けれど、「今日の仕事を明日に残す」ことに、強い罪悪感を覚えてしまう。
明日の自分が、さらに苦しくなる気がして。
「三年二組の子たち、連絡帳の返事楽しみにしてますから」
佐川は、それでも優しく言う。
「でも、先生が倒れちゃったら、返事どころじゃなくなるからね。そこはちゃんと、バランス取らないと」
「……はい」
成美は、ペンを握ったまま、しばらく迷った。
それから、急ぎの二冊だけを仕上げて、残りの束を引き出しに戻す。
「今日は、ここまでにします」
自分に言い聞かせるように呟く。
机の上を簡単に片づけながら、ふと「空き時間が命綱」という早川の言葉を思い出す。
今はまだ、空き時間がある。
授業と授業の合間に、コピー室に行ったり、連絡帳を書いたりできるだけの余裕が、ぎりぎり残っている。
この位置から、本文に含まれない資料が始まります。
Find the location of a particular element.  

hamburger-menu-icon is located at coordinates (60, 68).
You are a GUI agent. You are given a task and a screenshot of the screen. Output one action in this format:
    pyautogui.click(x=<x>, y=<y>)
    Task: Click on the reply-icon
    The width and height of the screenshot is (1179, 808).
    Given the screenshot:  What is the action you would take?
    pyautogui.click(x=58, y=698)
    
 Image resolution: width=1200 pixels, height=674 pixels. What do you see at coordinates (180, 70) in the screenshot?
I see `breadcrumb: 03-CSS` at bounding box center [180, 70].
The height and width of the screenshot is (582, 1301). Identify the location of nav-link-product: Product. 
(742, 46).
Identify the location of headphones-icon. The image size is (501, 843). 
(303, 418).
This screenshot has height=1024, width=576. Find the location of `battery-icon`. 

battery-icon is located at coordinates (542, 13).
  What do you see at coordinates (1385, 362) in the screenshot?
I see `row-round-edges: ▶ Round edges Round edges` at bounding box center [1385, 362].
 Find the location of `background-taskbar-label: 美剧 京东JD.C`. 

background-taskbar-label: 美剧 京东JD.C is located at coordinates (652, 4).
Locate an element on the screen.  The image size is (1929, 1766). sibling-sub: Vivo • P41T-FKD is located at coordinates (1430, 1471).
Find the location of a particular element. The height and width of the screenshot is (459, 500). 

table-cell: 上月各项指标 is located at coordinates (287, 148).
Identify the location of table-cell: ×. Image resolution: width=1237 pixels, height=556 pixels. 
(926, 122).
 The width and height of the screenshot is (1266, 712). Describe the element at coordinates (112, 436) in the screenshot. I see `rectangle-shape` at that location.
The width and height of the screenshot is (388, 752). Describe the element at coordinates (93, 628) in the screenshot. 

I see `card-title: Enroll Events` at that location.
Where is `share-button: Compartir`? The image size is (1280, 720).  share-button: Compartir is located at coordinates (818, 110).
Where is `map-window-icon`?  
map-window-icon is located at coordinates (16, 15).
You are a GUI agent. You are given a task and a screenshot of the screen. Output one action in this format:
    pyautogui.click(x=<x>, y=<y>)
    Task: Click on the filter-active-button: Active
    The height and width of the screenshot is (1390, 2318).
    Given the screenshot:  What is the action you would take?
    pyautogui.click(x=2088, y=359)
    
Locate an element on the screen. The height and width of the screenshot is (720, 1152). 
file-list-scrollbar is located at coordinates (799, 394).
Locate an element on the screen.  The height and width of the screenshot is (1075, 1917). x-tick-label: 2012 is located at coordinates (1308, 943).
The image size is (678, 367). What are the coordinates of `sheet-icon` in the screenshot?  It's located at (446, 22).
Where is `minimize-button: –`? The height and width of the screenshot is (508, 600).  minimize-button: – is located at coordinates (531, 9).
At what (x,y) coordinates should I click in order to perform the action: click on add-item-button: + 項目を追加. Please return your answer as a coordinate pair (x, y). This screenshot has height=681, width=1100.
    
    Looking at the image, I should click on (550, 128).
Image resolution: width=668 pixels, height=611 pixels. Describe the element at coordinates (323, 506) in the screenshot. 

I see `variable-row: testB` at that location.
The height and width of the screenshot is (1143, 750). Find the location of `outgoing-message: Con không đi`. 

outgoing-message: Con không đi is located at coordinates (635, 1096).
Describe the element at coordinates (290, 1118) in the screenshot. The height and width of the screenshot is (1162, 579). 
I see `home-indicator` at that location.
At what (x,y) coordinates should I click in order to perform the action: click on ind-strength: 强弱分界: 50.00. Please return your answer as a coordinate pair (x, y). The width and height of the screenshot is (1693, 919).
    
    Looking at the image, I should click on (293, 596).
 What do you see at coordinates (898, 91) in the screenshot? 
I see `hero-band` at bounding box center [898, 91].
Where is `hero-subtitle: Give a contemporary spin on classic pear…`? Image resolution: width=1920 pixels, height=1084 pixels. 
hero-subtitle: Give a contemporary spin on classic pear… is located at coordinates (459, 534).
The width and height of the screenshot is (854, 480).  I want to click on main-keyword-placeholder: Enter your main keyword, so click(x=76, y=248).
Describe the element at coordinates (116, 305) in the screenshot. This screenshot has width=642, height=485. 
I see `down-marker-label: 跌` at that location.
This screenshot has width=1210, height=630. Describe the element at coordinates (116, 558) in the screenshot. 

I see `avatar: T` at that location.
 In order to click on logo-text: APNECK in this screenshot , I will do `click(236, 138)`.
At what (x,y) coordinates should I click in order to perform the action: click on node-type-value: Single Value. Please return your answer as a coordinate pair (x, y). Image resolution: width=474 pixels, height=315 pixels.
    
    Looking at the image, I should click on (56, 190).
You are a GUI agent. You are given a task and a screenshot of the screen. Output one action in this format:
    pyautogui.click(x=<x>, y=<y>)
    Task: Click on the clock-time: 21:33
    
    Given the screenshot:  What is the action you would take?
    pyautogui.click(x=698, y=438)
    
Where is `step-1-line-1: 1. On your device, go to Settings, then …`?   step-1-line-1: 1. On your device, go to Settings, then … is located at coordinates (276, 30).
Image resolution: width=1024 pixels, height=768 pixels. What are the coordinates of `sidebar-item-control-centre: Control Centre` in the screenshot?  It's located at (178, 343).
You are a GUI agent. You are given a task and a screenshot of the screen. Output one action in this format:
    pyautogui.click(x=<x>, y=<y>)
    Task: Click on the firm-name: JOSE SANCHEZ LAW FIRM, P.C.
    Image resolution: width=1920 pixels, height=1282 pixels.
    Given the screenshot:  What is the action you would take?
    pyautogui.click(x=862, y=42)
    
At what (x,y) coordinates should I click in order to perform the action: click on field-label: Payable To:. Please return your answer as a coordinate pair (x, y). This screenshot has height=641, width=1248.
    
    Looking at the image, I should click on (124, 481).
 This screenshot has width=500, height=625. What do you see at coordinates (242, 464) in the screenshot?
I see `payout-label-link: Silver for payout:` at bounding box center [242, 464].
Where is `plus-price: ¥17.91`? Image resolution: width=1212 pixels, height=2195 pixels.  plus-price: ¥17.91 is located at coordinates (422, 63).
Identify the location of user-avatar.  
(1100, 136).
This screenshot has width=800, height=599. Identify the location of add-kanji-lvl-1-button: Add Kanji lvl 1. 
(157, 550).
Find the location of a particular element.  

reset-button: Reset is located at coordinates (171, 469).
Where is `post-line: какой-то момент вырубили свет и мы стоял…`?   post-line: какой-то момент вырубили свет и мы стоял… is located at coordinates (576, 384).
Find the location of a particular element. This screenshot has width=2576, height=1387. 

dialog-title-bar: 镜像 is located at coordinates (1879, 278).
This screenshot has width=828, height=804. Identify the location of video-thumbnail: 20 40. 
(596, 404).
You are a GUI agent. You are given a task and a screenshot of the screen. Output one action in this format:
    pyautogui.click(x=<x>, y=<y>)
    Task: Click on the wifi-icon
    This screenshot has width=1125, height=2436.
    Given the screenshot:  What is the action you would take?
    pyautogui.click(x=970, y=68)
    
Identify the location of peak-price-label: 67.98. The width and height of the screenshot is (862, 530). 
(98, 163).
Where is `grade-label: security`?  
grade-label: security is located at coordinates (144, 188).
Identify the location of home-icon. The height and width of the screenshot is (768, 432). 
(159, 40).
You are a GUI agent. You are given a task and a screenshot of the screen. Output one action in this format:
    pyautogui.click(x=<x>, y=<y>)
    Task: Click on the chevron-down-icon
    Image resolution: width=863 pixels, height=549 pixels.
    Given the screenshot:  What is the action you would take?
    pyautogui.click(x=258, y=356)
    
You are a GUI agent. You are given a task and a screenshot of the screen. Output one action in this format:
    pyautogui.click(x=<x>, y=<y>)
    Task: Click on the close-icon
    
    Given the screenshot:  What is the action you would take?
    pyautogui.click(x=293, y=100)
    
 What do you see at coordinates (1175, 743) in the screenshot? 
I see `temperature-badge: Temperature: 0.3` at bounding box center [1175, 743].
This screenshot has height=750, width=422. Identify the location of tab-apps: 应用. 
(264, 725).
もし、この空き時間が代行授業で埋まるようになったら、どうなるのか。
どこでプリントを印刷し、どこで採点をし、どこで保護者と話すのか。
想像しただけで、胸の奥がじわりと重くなった。
◇
職員室を出るときには、すでに八時を回っていた。
校舎の窓はほとんど暗く、廊下の照明だけが白く伸びている。
体育館のほうからは、まだバスケットボールのバウンドする音が微かに聞こえてきた。
運動部の練習は、もう少し続くのだろう。
靴箱で上履きを脱ぎ、外履きに履き替える。
ガラス戸を開けると、ひんやりとした夜の空気が、顔にまとわりついた。
駐車場に並んだ車のうち、残っているのは数台だけだ。
その一つ一つに、今もまだ机に向かっている誰かの姿が浮かぶ。
自分の車に乗り込み、エンジンをかける。
フロントガラスの向こうには、真っ暗な山道が続いている。
朝、ここに来るために走ってきた道を、今度は逆にたどる。
学校を出てすぐのカーブで、成美はバックミラーをちらりと見た。
暗い校舎の窓。
黒板の裏側には、まだ消しきれないチョークの粉が残っている気がする。
そこに明日もまた立つために、今夜は少しでも眠らなければいけない。
食事をして、風呂に入って、明日の授業の準備をして。
頭の中で、「家に帰ってからのタスク」がまた並び始める。
それでも、今日一日の仕事を何とか終えたことに、わずかな達成感もある。
達成感と同じくらいの疲労が、肩にのしかかっているけれど。
ハンドルを握りながら、成美は小さく息を吐いた。
授業時間十七時間。
数字だけ聞けば、「それほど多くない」と言う人もいるかもしれない。
でも、その裏側にある、朝の会、帰りの会、給食指導、廊下巡回、クラブ顧問、業務分掌、行事準備、採点、プリント印刷、連絡帳、電話。
そのひとつひとつが、「空き時間」に押し込まれている。
空き時間は、命綱。
その命綱に、少しずつほつれ目が増えていることに、このときの成美は、まだ気付かないふりをしていた。